As the name implies, social anxiety is fear and anxiety brought on by being in a social situation. Most people who have social anxiety fear being judged or ridiculed by others. Often times, social anxiety begins during childhood and carries over into adulthood. Some people with social anxiety were shy and self-conscious as kids and never quite overcame their fear of talking to people. Needless to say, signs of social anxiety can be a burden as an adult and lead to a sense of isolation.
Symptoms of Social Anxiety
How do you know if you have a social anxiety disorder? In a social situation, someone with signs of social anxiety might display some of the following symptoms:
- Dry mouth
- Rapid heart rate
- Upset stomach
- Feelings of anxiety or impending doom
- Fears of embarrassing or humiliating yourself
- Fear that people are looking at you or judging you
- Avoiding social situations for fear of being ridiculed or embarrassed
- Problems making eye contact or carrying on a conversation in a social setting
- Fear of being introduced to strangers
- Social Anxiety and Shyness Aren’t the Same
Many people with signs of social anxiety are also shy but they aren’t the same thing. Shyness doesn’t typically cause the physical symptoms and anticipatory anxiety that social anxiety does. Social anxiety is a disruptive condition often associated with extreme anxiety, panic attacks, and even symptoms of depression. In extreme cases, it can lead to a sense of isolation and even difficulty holding down a job.
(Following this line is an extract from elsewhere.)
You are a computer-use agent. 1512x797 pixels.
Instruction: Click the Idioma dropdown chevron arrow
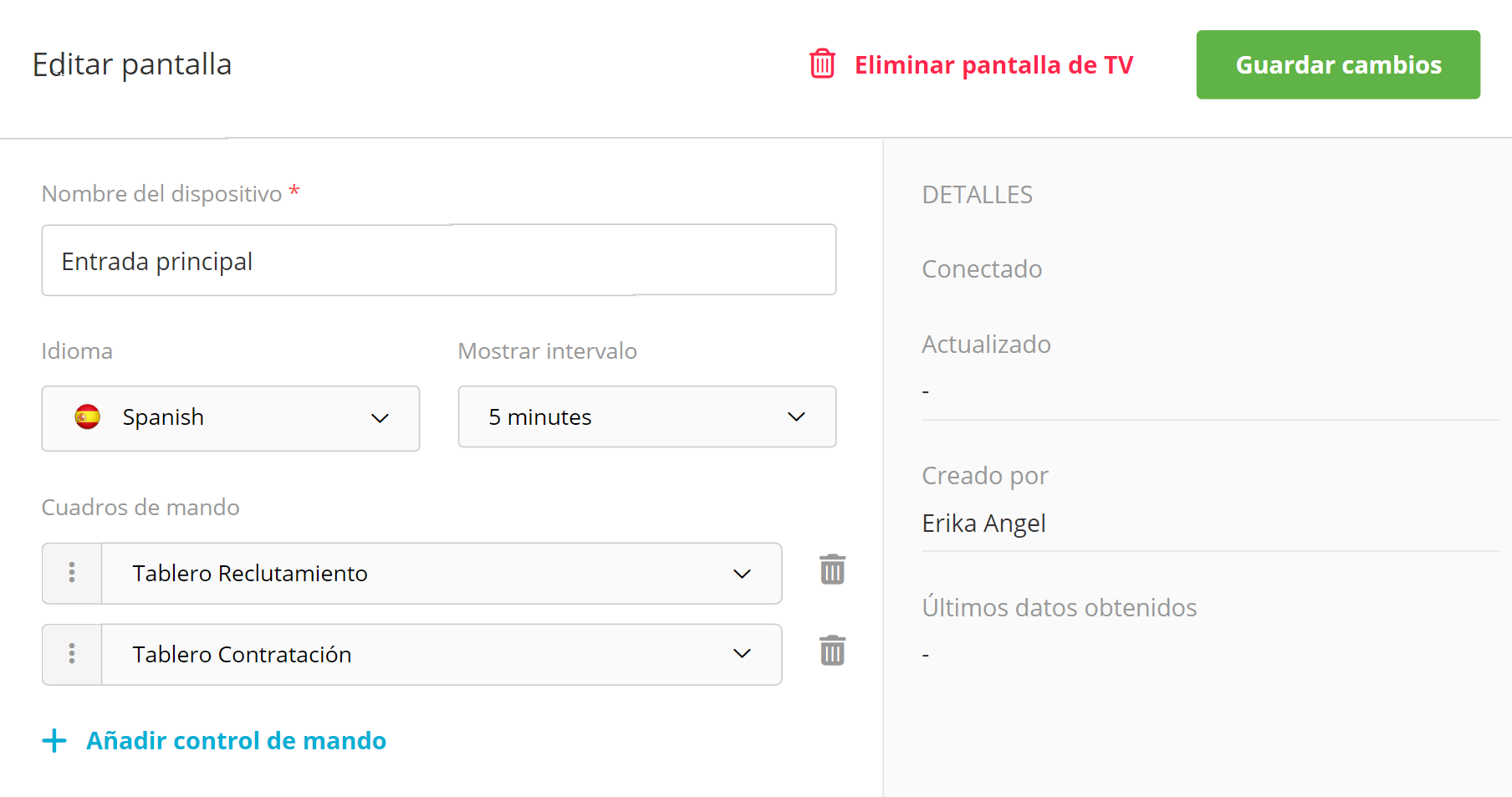[x=381, y=418]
What to Do if You Think You Have Social Anxiety
If you think you may have social anxiety, see your doctor. Many of the physical symptoms of social anxiety can be symptoms of a medical problem like an overactive thyroid gland. Once you’re clear from a medical standpoint, you can better address the underlying anxiety and fear of being in social situations.
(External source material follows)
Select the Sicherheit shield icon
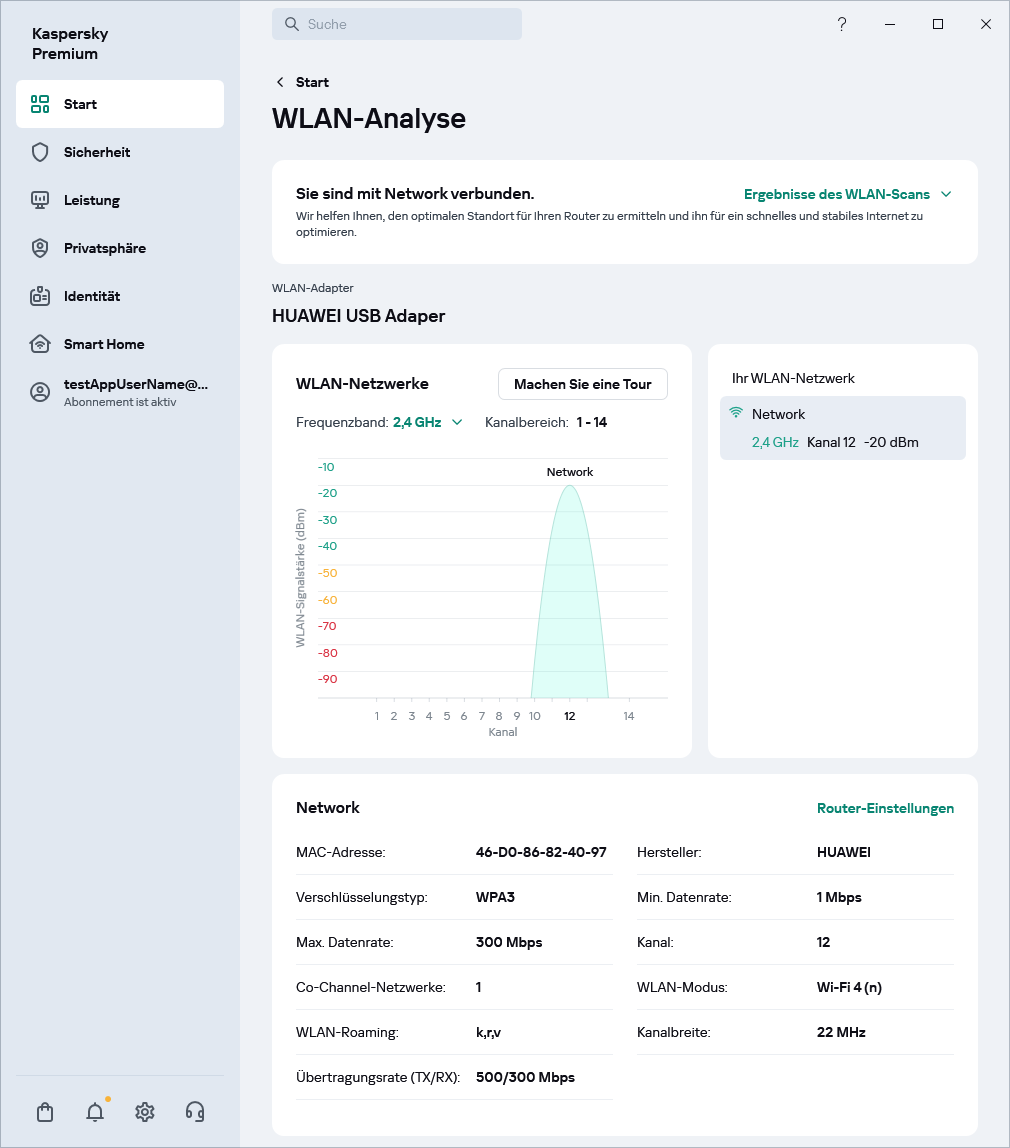Screen dimensions: 1010x1148 coord(39,152)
Medications, like beta-blockers, are available that can help the physical symptoms of anxiety-like rapid heartbeat you get when you’re in a social situation. The goal of these medications is to help relieve your anxiety until you can learn techniques for coping with signs of social anxiety.
A therapist can help you change some of your negative thought patterns that pop into your head when you’re in a social situation. Together you can find more effective ways to cope with the anxiety you feel. Research shows cognitive therapy helps three out of four people with signs of social anxiety.
Support groups are also available where you can interact with other people who have anxiety in social situations. Sometimes it helps to know you’re not alone. Group therapy where your role plays with others can help you learn techniques for feeling more confident in social situations.
A therapist can also teach you relaxation techniques like deep breathing exercises and muscle relaxation techniques you can use to relieve the physical symptoms of social anxiety. A healthy lifestyle is important too. Cut back on stimulants like caffeine and quit smoking. Both can worsen anxiety. Make sure you’re exercising daily. Exercise is a documented stress reliever. One study showed walking on a treadmill for 10 minutes daily helped with social anxiety. Mind-body exercises like yoga also help relieve stress.
The Bottom Line
There is hope and help for signs of social anxiety. You don’t have to deal with it yourself.